Comb through the entries for "avatar" and pull out each line that holds it.
((
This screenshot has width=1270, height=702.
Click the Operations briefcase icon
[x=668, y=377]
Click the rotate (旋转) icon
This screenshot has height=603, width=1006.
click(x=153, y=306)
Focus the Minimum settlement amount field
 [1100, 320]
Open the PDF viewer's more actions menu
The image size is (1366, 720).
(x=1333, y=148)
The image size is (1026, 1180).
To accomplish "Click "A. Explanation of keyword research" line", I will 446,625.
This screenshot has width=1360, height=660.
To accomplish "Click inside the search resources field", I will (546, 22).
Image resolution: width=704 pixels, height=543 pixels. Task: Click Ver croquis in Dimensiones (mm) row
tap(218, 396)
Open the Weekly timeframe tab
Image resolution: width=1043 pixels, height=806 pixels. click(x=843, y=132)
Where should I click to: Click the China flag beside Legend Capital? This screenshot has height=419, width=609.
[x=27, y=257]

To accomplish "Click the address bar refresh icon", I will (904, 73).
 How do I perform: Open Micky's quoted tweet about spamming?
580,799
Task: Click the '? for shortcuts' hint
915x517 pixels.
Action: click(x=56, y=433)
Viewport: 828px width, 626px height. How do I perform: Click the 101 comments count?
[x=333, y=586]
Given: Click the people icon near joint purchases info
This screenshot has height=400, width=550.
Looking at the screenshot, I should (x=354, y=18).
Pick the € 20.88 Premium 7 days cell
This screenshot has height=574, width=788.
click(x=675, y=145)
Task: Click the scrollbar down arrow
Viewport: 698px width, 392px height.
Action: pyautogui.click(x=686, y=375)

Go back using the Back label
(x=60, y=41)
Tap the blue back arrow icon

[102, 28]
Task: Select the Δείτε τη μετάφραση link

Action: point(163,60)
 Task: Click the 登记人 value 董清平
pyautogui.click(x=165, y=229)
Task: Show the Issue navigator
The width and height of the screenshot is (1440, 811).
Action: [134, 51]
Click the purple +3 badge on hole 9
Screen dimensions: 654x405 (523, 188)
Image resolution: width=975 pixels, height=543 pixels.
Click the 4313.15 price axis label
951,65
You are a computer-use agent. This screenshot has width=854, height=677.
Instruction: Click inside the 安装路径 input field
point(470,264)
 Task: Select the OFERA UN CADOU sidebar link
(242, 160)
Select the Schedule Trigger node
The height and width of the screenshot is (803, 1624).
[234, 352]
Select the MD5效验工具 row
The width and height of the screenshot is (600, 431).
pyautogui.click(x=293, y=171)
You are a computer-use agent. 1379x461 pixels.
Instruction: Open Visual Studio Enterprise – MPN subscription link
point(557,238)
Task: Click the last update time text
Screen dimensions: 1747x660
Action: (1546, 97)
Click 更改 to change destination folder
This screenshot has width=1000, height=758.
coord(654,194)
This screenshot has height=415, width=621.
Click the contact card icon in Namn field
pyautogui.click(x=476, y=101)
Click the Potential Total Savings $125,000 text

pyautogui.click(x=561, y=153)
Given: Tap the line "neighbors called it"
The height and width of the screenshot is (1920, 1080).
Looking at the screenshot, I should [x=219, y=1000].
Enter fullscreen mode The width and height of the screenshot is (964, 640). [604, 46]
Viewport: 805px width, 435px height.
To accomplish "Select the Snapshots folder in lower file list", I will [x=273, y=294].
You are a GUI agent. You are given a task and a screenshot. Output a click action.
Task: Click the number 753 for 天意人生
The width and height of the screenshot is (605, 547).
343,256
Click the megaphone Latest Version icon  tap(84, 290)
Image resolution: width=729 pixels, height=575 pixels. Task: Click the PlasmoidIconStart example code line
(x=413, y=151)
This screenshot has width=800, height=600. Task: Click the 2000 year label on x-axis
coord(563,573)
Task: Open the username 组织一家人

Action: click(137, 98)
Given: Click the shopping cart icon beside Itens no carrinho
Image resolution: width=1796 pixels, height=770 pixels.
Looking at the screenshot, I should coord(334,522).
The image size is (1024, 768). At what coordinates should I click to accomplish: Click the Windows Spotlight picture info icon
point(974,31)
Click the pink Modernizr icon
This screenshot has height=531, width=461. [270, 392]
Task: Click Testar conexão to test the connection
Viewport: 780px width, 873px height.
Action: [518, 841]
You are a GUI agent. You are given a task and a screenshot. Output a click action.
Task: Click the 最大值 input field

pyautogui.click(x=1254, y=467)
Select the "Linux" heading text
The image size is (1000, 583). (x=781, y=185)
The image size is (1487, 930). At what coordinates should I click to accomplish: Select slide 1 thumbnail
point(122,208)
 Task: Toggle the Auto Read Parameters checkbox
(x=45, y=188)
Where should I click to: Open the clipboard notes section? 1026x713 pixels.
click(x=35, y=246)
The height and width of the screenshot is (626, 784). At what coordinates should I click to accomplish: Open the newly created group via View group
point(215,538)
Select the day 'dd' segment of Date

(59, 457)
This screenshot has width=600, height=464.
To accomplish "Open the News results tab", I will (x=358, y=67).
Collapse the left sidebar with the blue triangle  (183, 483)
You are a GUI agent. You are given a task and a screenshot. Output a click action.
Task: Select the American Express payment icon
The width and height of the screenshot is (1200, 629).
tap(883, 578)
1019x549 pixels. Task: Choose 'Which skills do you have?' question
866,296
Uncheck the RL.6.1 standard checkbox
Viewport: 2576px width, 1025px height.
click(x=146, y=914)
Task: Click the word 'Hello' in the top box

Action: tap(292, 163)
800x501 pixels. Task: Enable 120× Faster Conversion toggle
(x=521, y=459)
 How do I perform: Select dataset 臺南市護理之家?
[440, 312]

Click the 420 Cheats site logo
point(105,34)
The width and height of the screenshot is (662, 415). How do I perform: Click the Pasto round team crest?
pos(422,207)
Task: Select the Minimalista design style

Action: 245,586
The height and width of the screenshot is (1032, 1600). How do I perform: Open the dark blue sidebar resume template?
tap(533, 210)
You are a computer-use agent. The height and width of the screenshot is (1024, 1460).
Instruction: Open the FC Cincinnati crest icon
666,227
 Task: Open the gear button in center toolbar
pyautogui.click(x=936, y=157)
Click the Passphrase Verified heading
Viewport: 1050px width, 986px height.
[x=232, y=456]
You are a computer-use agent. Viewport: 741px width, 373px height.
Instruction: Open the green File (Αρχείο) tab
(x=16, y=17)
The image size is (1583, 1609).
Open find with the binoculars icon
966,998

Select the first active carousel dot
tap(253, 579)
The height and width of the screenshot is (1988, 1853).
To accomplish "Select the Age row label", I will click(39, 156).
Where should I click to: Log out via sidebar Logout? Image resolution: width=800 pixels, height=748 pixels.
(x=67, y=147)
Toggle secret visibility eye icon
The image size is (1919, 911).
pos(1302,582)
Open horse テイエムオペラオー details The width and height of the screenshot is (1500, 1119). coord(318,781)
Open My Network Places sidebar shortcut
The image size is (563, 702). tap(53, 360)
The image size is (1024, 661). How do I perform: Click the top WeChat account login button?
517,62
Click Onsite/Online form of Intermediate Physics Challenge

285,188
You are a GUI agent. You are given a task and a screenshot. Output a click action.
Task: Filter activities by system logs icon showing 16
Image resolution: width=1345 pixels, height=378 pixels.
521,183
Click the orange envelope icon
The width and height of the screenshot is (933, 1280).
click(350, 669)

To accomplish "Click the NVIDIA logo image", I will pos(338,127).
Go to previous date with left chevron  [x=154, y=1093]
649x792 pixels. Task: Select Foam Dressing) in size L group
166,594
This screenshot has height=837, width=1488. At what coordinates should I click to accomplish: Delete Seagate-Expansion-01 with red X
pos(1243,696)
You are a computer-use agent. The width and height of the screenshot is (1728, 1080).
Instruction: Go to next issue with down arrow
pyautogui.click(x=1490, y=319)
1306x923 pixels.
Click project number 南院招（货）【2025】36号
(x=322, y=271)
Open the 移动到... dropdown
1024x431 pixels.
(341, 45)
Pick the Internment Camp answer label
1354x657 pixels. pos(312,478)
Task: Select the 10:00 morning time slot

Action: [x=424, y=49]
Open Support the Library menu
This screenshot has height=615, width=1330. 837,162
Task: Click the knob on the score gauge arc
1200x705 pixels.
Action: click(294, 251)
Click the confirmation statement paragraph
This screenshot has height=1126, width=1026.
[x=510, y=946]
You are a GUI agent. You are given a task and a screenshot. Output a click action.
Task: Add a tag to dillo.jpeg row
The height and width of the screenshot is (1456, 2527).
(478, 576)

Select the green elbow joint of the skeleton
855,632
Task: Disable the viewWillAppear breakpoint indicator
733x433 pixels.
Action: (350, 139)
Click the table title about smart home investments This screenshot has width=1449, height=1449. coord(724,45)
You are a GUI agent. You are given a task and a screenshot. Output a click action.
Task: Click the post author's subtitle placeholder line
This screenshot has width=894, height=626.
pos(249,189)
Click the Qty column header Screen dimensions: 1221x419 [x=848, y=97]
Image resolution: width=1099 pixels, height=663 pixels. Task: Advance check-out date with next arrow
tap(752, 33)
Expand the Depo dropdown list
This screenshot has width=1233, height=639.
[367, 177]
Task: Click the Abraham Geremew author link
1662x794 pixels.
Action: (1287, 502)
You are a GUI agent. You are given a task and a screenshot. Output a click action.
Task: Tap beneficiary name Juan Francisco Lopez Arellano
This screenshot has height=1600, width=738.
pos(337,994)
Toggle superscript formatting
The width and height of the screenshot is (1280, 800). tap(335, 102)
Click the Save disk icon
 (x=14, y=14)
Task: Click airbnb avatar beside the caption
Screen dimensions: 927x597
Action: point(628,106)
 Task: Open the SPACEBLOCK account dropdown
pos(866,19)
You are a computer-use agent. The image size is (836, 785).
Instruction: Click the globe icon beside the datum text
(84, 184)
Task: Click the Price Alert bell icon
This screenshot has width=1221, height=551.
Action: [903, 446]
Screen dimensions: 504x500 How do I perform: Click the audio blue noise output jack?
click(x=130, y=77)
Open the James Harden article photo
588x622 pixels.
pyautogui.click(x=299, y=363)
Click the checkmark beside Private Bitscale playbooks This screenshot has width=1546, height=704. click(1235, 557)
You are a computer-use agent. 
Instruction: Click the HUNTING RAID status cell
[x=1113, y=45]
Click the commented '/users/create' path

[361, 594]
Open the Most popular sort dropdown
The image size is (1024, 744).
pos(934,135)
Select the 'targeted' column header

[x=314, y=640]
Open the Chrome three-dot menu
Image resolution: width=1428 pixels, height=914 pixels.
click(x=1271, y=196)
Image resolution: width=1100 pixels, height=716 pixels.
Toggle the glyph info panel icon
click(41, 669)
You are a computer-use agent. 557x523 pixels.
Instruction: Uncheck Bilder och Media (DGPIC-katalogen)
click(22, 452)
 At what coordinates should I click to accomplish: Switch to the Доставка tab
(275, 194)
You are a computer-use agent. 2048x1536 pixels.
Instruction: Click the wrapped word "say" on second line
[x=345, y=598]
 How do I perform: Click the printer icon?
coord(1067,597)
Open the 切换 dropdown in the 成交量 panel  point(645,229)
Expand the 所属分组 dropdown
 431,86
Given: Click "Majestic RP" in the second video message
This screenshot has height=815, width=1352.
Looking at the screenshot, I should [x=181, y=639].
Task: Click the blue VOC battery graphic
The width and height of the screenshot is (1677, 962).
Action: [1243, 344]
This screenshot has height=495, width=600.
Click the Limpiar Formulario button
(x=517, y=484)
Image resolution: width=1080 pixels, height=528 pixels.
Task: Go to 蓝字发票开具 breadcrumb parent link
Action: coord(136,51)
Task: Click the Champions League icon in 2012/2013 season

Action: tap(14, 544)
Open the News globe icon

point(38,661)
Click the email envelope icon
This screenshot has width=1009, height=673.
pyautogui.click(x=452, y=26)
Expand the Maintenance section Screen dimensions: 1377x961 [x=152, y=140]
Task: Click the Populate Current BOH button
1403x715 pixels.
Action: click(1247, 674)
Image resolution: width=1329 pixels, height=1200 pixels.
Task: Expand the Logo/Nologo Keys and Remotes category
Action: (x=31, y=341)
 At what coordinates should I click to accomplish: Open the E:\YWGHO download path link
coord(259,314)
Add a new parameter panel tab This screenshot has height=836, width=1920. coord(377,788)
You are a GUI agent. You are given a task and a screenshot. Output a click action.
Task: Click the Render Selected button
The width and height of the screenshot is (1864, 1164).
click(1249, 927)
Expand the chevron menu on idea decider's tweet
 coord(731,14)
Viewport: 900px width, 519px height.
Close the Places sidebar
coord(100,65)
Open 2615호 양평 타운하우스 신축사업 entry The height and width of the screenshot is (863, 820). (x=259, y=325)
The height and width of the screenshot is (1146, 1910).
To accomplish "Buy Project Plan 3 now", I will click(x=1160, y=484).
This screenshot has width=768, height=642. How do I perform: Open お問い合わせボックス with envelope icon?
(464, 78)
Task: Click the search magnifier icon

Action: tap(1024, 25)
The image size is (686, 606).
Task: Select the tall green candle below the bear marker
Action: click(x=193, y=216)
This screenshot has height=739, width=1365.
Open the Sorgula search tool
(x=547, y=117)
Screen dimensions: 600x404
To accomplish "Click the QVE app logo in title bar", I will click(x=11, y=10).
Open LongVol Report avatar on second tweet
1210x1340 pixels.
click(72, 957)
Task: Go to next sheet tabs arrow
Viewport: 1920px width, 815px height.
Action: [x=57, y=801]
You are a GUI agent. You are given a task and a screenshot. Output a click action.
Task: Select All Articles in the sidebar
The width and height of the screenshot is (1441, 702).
))
TASK RESULT:
Task: Click airbnb avatar beside the caption
Open LongVol Report avatar on second tweet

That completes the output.